Hamburg/Washington - In Deutschland erlahmt der Reformeifer - mit Folgen für den Wirtschaftsstandort. Laut einer Studie der Weltbank verliert die Bundesrepublik hinsichtlich ihrer Attraktivität bei Unternehmen und Investoren an Boden.
Hamburger Hafen: Deutschland fällt zurück
Deutschland sackte dabei um ganze fünf Plätze ab und landet nun hinter Ländern wie Georgien (Rang 15) oder Mauritius (Rang 24) auf Platz 25. Das schlechte Abschneiden liegt nach Angaben der Weltbank vor allem daran, dass die Konkurrenten reformeifriger als die Bundesrepublik waren. Besonders bei den Firmengründungen schneidet Deutschland so schlecht ab wie kaum ein anderes Industrieland.

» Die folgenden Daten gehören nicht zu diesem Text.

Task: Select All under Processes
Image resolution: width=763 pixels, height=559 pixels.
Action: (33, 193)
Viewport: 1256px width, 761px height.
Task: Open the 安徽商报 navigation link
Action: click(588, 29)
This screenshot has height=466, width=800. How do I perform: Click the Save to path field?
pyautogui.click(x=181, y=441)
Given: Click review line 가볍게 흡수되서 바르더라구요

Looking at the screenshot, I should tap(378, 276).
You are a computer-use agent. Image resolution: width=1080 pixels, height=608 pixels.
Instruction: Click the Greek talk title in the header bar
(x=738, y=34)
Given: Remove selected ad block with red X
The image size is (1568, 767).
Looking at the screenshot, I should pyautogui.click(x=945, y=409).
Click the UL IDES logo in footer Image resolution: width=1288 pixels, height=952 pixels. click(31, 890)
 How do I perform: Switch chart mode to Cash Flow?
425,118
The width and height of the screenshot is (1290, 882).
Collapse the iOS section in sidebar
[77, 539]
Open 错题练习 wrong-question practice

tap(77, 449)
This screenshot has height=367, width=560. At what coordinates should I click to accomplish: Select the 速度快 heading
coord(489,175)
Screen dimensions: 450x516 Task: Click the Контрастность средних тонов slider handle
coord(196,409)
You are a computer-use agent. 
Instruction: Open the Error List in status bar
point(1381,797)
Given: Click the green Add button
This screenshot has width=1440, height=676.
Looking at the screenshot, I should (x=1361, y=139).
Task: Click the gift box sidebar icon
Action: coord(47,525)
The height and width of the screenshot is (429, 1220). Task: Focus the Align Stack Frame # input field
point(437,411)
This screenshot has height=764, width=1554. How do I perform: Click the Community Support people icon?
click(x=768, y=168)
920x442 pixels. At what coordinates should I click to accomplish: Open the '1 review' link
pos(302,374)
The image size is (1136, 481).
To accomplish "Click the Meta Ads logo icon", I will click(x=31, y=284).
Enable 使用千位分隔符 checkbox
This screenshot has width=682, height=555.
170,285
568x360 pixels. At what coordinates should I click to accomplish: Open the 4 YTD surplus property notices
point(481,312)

| Ranking Wirtschaftsfreundlichkeit | ||
| Rang 2009 | Rang 2008 | Land |
| 1 | 1 | Singapur |
| 2 | 2 | Neuseeland |
| 3 | 3 | USA |
| 4 | 4 | Hongkong, China |
| 5 | 5 | Dänemark |
| 6 | 6 | Großbritannien |
| 7 | 7 | Irland |
| 8 | 8 | Kanada |
| 9 | 10 | Australien |
| 10 | 9 | Norwegen |
| Quelle: Doing Business database | ||
Insgesamt schnitten Länder aus Osteuropa und Zentralasien in der Studie überdurchschnittlich gut ab. Die Regionen zeigten sich demnach besonders reformfreudig.